Segundo o Palácio do Planalto, Lula disse a AMLO, como o mexicano é conhecido, que o Brasil vai monitorar o tratamento do episódio por meio da Comunidade de Estados Latino-Americanos e Caribenhos (CELAC). A Organização dos Estados Americanos (OEA) também criticou o governo do Equador.
A violação da embaixada não tem precedentes na região e causou ainda mais tensionamento político, com forte reação de governantes de esquerda e de direita.
O Itamaraty já havia comunicado, por meio de nota, que o governo brasileiro condenava, nos mais firmes termos, a ação empreendida por forças policiais equatorianas. "A medida levada a cabo pelo governo equatoriano constitui grave precedente, cabendo ser objeto de enérgico repúdio, qualquer que seja a justificativa para sua realização", disse o Ministério das Relações Exteriores.
AMLO anunciou a Lula que vai mover um processo contra o Equador na Corte Internacional de Justiça (CIJ). O governo de López Obrador rompeu relações diplomáticas com o Equador, de Daniel Noboa, de direita. A Nicarágua, do ditador Daniel Ortega, somou-se aos mexicanos e decidiu por romper laços, que já estavam deteriorados.
Na noite de sexta-feira, dia 5, forças de segurança equatorianas invadiram a embaixada mexicana em Quito para prender o ex-vice-presidente equatoriano Jorge Glas. Ele buscava asilo político e estava abrigado na embaixada desde 17 de dezembro, depois de ter sido condenado à prisão, entre outros, por crime de peculato, em casos de corrupção.
Na esteira de ataques de facções criminosas que provocaram mobilização internacional, o governo de Daniel Noboa alegou que vive um "conflito armado" interno no país e que o "abuso de imunidades e privilégios" por missões diplomáticas poderia "agravar a situação".
O governo de Noboa tem tentado buscar sair de um isolamento e justificar o ato, considerado amplamente como uma violação clara à Convenção de Viena sobre Relações Diplomáticas. O tratado prevê a "inviolabilidade" das embaixadas e uma série de imunidades a autoridades diplomáticas estrangeiras. Os agentes de segurança de um país onde as embaixadas estão sediadas somente podem entrar em para cumprir ordens judiciais com aval do chefe da missão, o que não ocorreu.
A diplomacia equatoriana disse ter pedido ao México aval para a Polícia Nacional prender Glas na embaixada, o que teria sido negado. Segundo o governo Noboa, o México estaria interferindo em assuntos internos do país e afetando instituições democráticas equatorianas, ao impedir o cumprimento de ordens judiciais de captura. Quito argumentou ainda que havia risco de fuga e que Glas não pode ser considerado perseguido político.

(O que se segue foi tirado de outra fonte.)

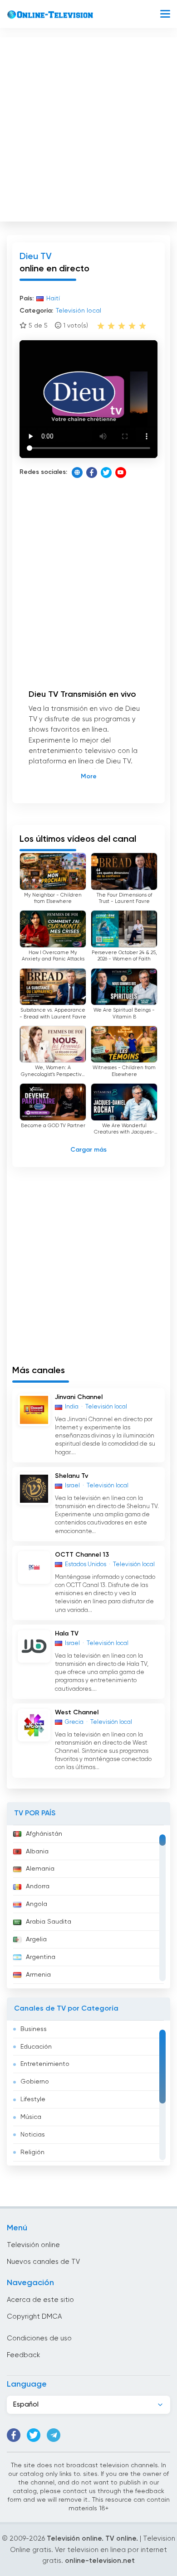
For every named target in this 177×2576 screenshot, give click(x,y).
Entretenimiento (44, 2064)
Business (33, 2029)
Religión (32, 2152)
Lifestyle (32, 2099)
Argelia (36, 1939)
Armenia (38, 1975)
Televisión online (33, 2245)
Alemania (40, 1869)
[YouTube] (120, 472)
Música (30, 2117)
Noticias (32, 2135)
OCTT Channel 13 (82, 1555)
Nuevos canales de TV (43, 2261)
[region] (88, 1906)
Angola (36, 1904)
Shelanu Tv (71, 1476)
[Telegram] (53, 2435)
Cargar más (88, 1150)
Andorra (37, 1886)
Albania (37, 1851)
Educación (36, 2047)
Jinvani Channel (79, 1397)
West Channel (76, 1712)
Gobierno (34, 2082)
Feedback (23, 2355)
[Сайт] (77, 472)
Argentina (40, 1957)
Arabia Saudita (48, 1922)
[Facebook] (91, 472)
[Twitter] (106, 472)
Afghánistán (44, 1834)
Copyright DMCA (34, 2316)
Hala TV (67, 1634)
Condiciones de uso (39, 2338)
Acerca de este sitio (40, 2299)
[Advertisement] (88, 127)
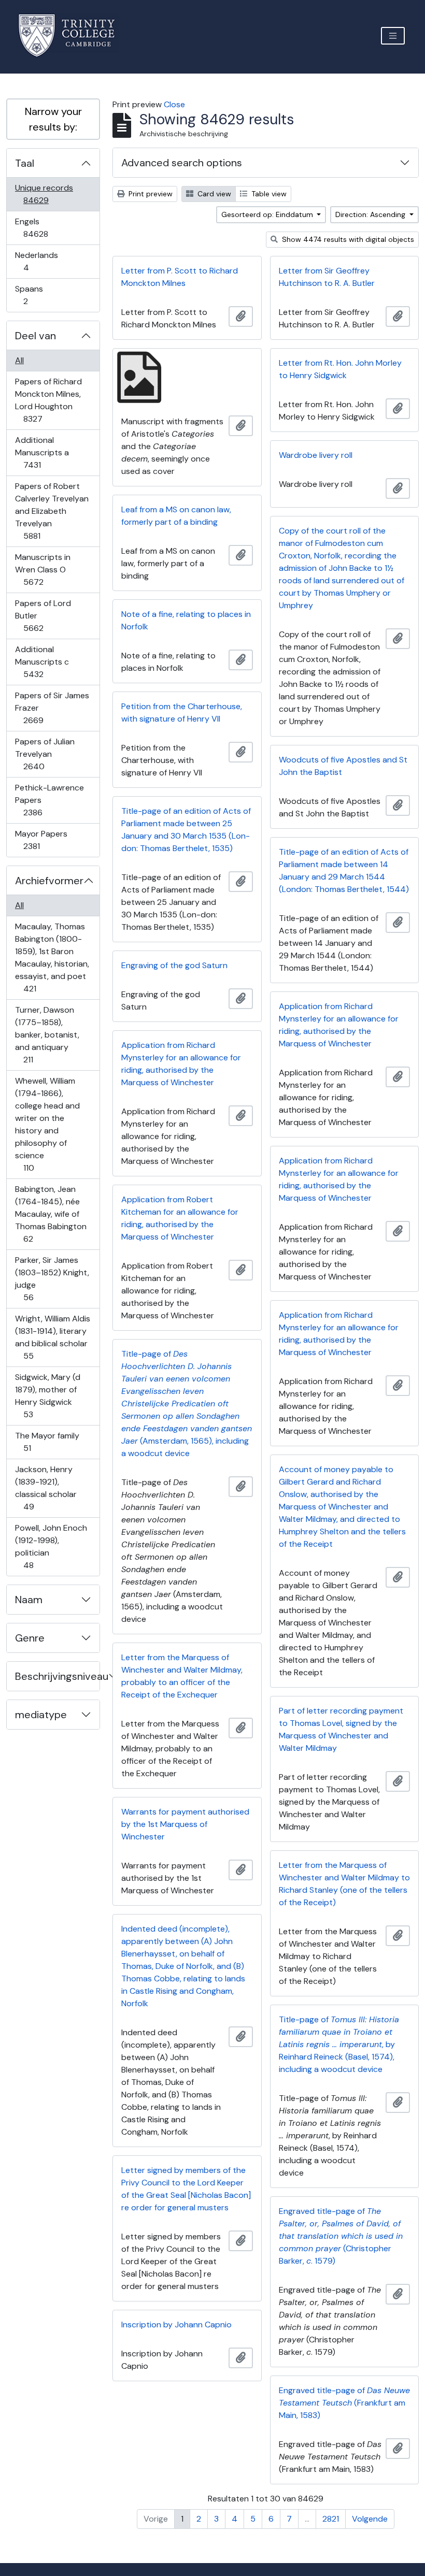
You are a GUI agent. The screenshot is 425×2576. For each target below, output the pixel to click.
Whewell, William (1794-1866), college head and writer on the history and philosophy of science (47, 1124)
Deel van (35, 335)
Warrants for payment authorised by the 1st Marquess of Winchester (185, 1824)
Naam (28, 1599)
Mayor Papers (41, 840)
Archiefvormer (49, 880)
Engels (43, 227)
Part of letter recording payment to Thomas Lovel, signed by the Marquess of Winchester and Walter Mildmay (341, 1729)
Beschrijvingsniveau (57, 1676)
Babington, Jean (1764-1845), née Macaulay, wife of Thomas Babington (51, 1213)
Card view (213, 193)
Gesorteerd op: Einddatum (268, 214)
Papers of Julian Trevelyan (45, 754)
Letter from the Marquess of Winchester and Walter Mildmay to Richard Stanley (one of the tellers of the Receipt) (344, 1884)
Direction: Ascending (371, 214)
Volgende (370, 2518)
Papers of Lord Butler (43, 615)
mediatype (41, 1714)
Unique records (44, 194)
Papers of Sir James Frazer (52, 707)
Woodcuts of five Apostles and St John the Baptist (343, 766)
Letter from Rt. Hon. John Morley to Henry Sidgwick (340, 369)
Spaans (33, 295)
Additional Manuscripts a (42, 452)
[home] (73, 35)
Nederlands (36, 261)
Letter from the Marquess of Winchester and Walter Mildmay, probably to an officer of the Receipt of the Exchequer (182, 1676)
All (19, 360)
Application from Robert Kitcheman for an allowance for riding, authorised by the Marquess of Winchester (179, 1218)
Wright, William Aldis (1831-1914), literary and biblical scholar (52, 1337)
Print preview (149, 193)
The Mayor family (47, 1442)
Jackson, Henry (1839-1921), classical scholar (46, 1487)
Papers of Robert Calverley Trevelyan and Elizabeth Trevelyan (52, 510)
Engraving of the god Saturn (174, 965)
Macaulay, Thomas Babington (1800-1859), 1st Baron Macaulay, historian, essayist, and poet (52, 957)
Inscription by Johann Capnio (176, 2324)
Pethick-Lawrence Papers (49, 800)
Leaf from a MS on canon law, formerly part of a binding (176, 515)
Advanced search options (181, 162)
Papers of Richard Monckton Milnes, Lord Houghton (48, 400)
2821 (330, 2518)
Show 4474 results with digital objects (347, 239)
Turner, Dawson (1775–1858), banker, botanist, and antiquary (47, 1034)
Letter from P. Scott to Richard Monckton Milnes (179, 277)
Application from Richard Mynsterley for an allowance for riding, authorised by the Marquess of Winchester (339, 1025)
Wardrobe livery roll (315, 455)
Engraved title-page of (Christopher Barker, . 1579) (341, 2236)
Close (174, 104)
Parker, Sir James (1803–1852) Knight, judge (52, 1278)
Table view (268, 193)
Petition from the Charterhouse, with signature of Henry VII (181, 712)
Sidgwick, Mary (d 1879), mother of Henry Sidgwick (47, 1395)
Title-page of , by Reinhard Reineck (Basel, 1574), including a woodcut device (339, 2044)
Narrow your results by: (53, 119)
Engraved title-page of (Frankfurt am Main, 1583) (344, 2403)
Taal (24, 163)
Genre (30, 1638)
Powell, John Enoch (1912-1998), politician (51, 1546)
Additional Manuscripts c (42, 661)
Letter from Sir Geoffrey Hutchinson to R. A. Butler (327, 277)
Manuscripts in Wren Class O (42, 569)
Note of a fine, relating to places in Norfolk (186, 620)
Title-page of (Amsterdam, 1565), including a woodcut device (186, 1403)
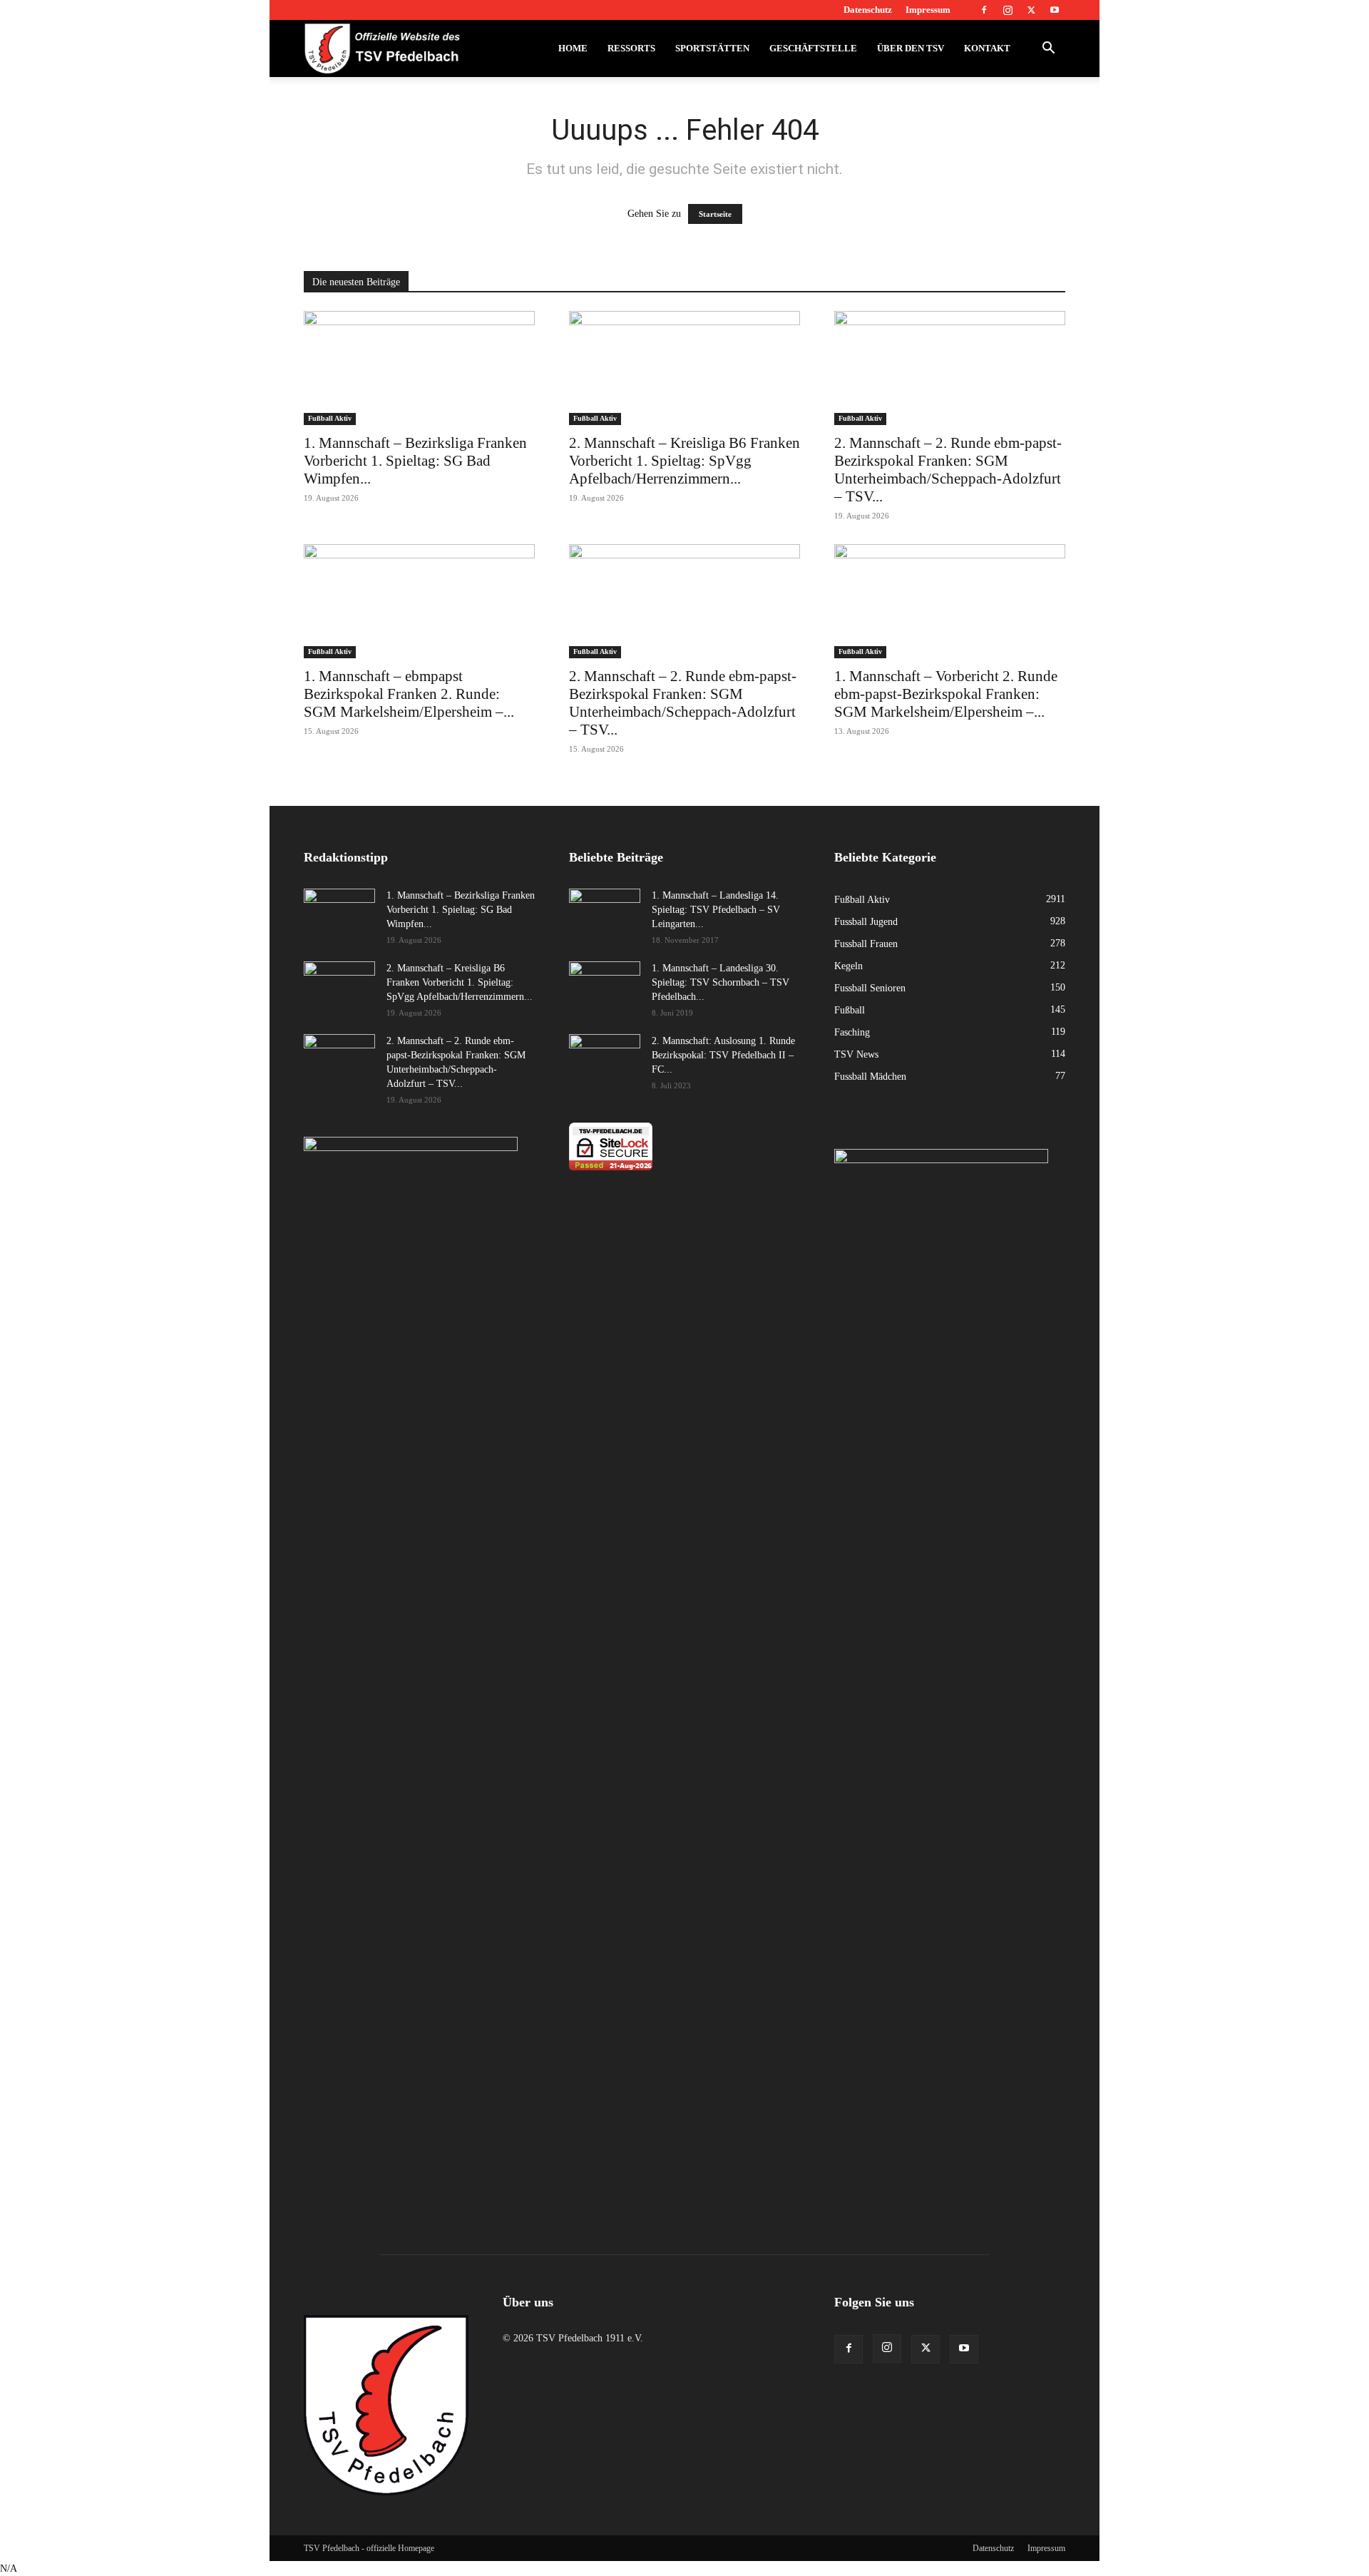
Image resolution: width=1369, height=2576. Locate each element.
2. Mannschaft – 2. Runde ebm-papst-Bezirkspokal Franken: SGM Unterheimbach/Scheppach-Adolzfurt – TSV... (948, 469)
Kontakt (987, 48)
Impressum (928, 9)
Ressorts (631, 48)
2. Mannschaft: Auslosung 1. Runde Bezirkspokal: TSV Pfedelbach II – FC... (723, 1055)
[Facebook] (984, 10)
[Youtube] (1054, 10)
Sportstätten (712, 48)
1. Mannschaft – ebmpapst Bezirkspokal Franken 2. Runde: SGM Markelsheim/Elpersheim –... (409, 694)
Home (573, 48)
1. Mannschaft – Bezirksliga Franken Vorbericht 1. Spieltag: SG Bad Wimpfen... (415, 460)
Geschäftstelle (813, 48)
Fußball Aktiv (330, 418)
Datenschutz (868, 9)
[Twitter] (1031, 10)
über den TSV (910, 48)
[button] (1048, 49)
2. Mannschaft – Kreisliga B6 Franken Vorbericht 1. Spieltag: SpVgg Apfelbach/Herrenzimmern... (684, 460)
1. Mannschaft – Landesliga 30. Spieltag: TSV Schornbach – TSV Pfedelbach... (720, 982)
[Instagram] (1007, 10)
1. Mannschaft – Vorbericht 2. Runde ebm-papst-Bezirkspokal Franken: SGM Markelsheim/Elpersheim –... (945, 694)
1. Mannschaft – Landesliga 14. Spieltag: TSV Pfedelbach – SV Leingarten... (716, 909)
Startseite (715, 214)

A chancelaria equatoriana recorrera recentemente a essas mesmas garantias para condenar o ataque aéreo promovido por Israel contra um complexo diplomático e consular do Irã, em Damasco, na Síria, a fim de matar um general da Guarda Revolucionária iraniana. O país também abrigou o fundador do Wikileaks, Julian Assange, por sete anos na embaixada equatoriana em Londres. O ex-presidente Lenín Moreno revogou o asilo a Assange em 2019, e ele foi preso.
O Planalto disse que Obrador agradeceu o gesto de Lula. Eles voltaram a falar sobre a possibilidade de o petista fazer uma visita a AMLO, na Cidade do México, que poderia ter ocorrido no ano passado, mas foi adiada. Lula disse que deseja visitar o país neste ano, antes do fim do mandato de López Obrador.
Portugal e Vaticano
Também nesta terça-feira, Lula conversou pela primeira vez com o novo primeiro-ministro de Portugal, Luís Montenegro, político da direita moderada, vencedor das eleições de março. Segundo o Planalto, Lula cumprimentou Montenegro pela vitória que tirou de cena um governo de esquerda alinhado ao petista.
Lula disse que deseja encontrar o novo premiê português em breve e falou sobre a presença da comunidade brasileira em Portugal - em expansão, o grupo imigrante passou dos 400 mil registros legalizados, mas são frequentes os relatos de casos de xenofobia.
A Presidência disse que Montenegro "falou de seu empenho em trabalhar pelo estreitamento das relações entre Brasil e Portugal" e agradeceu o convite para participar do G-20.
Na véspera, o presidente recebeu no Planalto o cardeal Pietro Parolin, secretário de Estado do Vaticano. O representante do papa Francisco manifestou preocupação com a situação dos indígenas no País, especialmente os Yanomami. O petista falou sobre ações contra o garimpo e seu plano de demarcação de novas terras para os indígenas. Segundo o governo, Lula ressaltou o papel do papa ao vocalizar sua oposição à guerra e a necessidade de empenhar esforços para redução de desigualdades e garantir a liberdade religiosa.